> Data supplied:

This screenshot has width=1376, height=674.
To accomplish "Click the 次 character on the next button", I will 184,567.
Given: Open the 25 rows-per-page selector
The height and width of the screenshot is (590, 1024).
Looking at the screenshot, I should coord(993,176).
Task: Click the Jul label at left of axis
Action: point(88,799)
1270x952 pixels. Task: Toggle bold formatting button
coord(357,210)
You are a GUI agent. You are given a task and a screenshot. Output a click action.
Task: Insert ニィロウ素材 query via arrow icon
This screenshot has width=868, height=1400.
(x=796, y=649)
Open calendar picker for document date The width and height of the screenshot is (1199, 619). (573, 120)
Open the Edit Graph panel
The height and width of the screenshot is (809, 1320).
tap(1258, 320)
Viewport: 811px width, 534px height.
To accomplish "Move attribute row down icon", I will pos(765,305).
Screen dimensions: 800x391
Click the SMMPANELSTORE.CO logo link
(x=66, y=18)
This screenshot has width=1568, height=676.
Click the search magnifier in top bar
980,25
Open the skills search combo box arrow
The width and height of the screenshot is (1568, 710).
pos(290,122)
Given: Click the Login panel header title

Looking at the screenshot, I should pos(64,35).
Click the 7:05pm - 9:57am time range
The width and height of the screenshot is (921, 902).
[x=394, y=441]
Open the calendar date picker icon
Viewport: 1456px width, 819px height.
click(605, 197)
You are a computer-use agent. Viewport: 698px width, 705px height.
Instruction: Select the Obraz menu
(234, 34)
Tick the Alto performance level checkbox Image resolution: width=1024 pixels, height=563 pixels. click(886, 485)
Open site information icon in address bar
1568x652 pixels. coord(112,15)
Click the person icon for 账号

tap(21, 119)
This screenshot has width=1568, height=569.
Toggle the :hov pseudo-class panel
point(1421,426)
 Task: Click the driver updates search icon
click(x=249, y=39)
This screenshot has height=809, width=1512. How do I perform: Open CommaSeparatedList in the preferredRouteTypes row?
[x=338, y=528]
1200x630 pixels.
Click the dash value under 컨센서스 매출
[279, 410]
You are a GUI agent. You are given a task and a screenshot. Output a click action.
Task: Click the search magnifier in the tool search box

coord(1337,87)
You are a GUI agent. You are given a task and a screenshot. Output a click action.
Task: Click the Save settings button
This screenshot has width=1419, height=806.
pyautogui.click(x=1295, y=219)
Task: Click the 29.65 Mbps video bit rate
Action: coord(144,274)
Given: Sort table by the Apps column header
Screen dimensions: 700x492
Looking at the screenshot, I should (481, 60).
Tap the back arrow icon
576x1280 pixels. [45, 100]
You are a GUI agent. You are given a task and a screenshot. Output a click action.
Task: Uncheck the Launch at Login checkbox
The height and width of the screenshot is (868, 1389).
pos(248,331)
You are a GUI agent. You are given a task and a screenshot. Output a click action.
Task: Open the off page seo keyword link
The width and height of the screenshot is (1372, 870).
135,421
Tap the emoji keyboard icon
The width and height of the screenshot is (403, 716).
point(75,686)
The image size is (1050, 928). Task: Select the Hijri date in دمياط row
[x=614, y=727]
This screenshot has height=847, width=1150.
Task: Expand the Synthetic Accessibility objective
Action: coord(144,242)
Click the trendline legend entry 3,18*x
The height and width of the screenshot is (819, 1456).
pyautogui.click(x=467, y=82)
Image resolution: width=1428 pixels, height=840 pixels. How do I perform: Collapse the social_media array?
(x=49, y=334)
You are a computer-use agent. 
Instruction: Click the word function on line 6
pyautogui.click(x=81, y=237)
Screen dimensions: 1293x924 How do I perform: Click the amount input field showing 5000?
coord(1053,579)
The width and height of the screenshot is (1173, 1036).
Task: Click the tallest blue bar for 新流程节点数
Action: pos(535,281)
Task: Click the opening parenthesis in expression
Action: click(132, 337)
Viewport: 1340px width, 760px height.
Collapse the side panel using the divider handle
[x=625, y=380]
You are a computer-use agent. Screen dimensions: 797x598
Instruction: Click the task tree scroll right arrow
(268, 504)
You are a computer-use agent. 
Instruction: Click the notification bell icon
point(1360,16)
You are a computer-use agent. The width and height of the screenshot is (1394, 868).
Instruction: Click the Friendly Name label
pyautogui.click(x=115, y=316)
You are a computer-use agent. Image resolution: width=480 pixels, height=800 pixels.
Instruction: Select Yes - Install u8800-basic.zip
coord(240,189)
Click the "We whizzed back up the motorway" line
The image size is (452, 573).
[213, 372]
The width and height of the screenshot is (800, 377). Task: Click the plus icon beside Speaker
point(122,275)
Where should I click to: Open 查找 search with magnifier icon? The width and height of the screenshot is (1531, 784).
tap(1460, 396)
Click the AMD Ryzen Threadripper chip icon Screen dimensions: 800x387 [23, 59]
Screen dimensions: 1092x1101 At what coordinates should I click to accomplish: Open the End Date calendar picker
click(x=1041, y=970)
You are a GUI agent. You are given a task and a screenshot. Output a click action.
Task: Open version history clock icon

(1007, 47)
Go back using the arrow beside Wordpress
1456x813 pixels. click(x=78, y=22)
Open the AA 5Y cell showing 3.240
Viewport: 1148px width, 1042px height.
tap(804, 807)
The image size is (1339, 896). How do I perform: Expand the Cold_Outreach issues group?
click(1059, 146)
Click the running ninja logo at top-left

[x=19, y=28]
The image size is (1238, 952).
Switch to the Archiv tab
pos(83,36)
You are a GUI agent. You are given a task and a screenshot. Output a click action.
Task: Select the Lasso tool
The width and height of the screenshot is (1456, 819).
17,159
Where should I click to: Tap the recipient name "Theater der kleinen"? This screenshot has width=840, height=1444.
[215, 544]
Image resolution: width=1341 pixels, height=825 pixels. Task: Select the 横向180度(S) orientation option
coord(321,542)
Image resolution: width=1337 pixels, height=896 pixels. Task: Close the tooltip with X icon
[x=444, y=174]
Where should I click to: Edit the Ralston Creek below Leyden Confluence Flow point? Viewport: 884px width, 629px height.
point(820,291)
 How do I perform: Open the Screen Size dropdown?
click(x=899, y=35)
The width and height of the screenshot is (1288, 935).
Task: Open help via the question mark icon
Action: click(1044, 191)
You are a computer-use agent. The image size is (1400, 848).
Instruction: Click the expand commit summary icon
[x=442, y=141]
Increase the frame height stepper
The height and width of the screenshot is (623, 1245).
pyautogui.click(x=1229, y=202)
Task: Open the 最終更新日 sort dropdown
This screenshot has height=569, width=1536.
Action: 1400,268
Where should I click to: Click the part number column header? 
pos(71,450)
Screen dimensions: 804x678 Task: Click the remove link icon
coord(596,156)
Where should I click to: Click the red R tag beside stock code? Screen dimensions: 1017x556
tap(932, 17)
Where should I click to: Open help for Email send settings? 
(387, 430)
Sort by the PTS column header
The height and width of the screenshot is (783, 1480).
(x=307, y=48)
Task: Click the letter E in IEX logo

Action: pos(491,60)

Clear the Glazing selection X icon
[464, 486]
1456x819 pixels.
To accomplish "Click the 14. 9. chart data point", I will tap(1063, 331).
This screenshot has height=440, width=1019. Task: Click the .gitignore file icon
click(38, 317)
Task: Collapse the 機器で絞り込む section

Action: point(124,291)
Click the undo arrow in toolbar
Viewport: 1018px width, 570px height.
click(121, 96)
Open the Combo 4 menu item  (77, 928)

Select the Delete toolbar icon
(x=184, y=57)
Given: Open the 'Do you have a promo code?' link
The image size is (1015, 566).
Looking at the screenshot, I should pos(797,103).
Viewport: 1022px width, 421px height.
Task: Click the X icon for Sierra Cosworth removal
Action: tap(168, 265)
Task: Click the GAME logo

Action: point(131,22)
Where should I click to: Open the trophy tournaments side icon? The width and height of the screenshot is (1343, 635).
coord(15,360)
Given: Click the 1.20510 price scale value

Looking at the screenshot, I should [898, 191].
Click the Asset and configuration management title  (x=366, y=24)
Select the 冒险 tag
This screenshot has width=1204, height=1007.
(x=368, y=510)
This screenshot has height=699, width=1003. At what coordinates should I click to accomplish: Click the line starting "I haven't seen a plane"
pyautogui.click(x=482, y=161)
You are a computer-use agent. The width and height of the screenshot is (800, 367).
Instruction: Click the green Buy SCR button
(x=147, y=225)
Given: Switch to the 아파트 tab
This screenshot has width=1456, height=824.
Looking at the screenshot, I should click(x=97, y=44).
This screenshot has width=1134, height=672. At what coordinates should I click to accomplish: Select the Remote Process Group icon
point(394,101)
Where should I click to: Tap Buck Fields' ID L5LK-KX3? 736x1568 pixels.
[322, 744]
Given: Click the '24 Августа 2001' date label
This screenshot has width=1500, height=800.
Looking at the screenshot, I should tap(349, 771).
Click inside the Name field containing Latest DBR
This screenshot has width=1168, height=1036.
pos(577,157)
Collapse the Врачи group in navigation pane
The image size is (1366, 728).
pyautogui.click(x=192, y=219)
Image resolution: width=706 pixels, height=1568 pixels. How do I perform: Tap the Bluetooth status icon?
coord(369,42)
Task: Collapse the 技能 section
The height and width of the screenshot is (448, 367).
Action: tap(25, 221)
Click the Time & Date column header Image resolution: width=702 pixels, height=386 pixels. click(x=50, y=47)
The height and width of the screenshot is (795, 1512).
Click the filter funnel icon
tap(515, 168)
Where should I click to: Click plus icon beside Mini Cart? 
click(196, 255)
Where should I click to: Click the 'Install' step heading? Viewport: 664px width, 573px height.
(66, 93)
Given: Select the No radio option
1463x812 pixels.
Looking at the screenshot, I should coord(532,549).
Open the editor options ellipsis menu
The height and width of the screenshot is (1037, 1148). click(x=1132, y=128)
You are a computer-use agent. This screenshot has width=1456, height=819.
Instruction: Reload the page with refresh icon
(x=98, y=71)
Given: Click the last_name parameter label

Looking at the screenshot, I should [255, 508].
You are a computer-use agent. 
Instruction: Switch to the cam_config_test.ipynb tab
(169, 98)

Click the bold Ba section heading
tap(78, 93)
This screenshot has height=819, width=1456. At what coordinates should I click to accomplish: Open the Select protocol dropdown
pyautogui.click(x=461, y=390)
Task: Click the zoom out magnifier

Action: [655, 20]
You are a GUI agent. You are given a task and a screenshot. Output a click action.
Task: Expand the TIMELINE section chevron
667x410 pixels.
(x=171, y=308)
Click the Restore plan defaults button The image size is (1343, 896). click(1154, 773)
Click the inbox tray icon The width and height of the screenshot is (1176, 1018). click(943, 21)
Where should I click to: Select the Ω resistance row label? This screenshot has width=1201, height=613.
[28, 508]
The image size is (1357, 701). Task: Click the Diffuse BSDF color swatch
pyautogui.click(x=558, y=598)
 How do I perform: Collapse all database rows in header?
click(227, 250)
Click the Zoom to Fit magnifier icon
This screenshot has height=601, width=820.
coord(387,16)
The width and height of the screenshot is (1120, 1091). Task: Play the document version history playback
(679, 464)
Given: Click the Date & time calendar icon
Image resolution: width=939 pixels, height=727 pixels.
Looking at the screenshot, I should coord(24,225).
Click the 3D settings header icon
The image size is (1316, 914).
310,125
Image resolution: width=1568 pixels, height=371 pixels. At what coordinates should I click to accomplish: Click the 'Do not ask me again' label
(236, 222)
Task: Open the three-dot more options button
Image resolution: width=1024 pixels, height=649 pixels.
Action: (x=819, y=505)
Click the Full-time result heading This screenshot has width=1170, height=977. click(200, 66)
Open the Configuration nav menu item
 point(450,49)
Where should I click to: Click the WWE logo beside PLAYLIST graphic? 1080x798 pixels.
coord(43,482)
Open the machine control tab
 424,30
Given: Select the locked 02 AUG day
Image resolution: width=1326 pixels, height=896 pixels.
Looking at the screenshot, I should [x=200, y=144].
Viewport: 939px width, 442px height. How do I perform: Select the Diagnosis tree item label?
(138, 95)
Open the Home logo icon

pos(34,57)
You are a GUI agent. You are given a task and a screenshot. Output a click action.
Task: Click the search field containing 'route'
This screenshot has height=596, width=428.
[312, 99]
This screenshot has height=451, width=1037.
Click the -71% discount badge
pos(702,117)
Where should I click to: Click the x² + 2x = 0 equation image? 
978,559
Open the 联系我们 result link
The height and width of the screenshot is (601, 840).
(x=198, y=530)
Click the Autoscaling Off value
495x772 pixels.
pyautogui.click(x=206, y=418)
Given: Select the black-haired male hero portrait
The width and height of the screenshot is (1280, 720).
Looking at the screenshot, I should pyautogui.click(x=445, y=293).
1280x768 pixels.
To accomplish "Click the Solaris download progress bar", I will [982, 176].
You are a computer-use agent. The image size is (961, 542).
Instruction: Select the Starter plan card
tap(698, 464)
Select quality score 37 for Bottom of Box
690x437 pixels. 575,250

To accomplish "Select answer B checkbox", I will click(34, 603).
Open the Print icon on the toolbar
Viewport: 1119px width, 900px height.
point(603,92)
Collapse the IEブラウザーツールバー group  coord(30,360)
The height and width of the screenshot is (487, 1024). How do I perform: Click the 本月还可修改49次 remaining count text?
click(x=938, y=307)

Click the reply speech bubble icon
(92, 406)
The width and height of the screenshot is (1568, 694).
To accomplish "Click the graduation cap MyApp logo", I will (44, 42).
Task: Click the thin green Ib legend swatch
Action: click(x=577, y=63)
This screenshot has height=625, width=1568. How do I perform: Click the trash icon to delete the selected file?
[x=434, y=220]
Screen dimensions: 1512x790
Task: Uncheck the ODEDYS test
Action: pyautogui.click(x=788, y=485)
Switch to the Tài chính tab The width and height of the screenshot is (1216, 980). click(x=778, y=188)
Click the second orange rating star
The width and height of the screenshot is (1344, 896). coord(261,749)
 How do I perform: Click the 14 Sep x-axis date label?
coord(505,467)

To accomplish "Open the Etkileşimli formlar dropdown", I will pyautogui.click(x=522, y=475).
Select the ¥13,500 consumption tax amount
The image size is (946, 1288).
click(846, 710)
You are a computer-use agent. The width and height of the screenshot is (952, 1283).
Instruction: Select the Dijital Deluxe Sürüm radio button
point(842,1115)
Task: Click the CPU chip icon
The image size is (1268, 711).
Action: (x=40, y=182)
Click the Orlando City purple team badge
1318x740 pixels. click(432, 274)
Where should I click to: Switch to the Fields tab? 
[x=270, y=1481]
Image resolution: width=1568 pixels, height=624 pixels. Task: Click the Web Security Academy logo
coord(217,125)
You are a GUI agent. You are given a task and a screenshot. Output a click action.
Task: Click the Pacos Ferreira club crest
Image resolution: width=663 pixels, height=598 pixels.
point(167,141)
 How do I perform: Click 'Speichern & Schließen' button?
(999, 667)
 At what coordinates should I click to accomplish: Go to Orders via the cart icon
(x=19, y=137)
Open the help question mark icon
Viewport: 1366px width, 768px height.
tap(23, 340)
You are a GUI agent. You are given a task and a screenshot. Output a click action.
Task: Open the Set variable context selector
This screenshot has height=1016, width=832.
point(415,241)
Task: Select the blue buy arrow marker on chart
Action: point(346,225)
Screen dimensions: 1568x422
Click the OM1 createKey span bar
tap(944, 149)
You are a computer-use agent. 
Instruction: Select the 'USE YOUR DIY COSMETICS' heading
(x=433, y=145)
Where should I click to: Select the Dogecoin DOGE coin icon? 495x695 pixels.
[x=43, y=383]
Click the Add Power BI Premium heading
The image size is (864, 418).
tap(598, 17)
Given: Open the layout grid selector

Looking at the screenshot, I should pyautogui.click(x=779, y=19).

> What is expected: Switch "icon" to "button" in the records from the line with "Given: Sort table by the Apps column header" up to and including the line with "pyautogui.click(x=115, y=316)". Give back only those lines, with everything else unchanged.

> Finished exercise:
Given: Sort table by the Apps column header
Screen dimensions: 700x492
Looking at the screenshot, I should (481, 60).
Tap the back arrow button
576x1280 pixels. [45, 100]
You are a GUI agent. You are given a task and a screenshot. Output a click action.
Task: Uncheck the Launch at Login checkbox
The height and width of the screenshot is (868, 1389).
pos(248,331)
You are a GUI agent. You are given a task and a screenshot. Output a click action.
Task: Open the off page seo keyword link
The width and height of the screenshot is (1372, 870).
135,421
Tap the emoji keyboard button
The width and height of the screenshot is (403, 716).
point(75,686)
The image size is (1050, 928). Task: Select the Hijri date in دمياط row
[x=614, y=727]
This screenshot has height=847, width=1150.
Task: Expand the Synthetic Accessibility objective
Action: coord(144,242)
Click the trendline legend entry 3,18*x
The height and width of the screenshot is (819, 1456).
pyautogui.click(x=467, y=82)
Image resolution: width=1428 pixels, height=840 pixels. How do I perform: Collapse the social_media array?
(x=49, y=334)
You are a computer-use agent. 
Instruction: Click the word function on line 6
pyautogui.click(x=81, y=237)
Screen dimensions: 1293x924 How do I perform: Click the amount input field showing 5000?
coord(1053,579)
The width and height of the screenshot is (1173, 1036).
Task: Click the tallest blue bar for 新流程节点数
Action: pos(535,281)
Task: Click the opening parenthesis in expression
Action: click(132, 337)
Viewport: 1340px width, 760px height.
Collapse the side panel using the divider handle
[x=625, y=380]
You are a computer-use agent. Screen dimensions: 797x598
Instruction: Click the task tree scroll right arrow
(268, 504)
You are a computer-use agent. 
Instruction: Click the notification bell button
point(1360,16)
You are a computer-use agent. The width and height of the screenshot is (1394, 868).
Instruction: Click the Friendly Name label
pyautogui.click(x=115, y=316)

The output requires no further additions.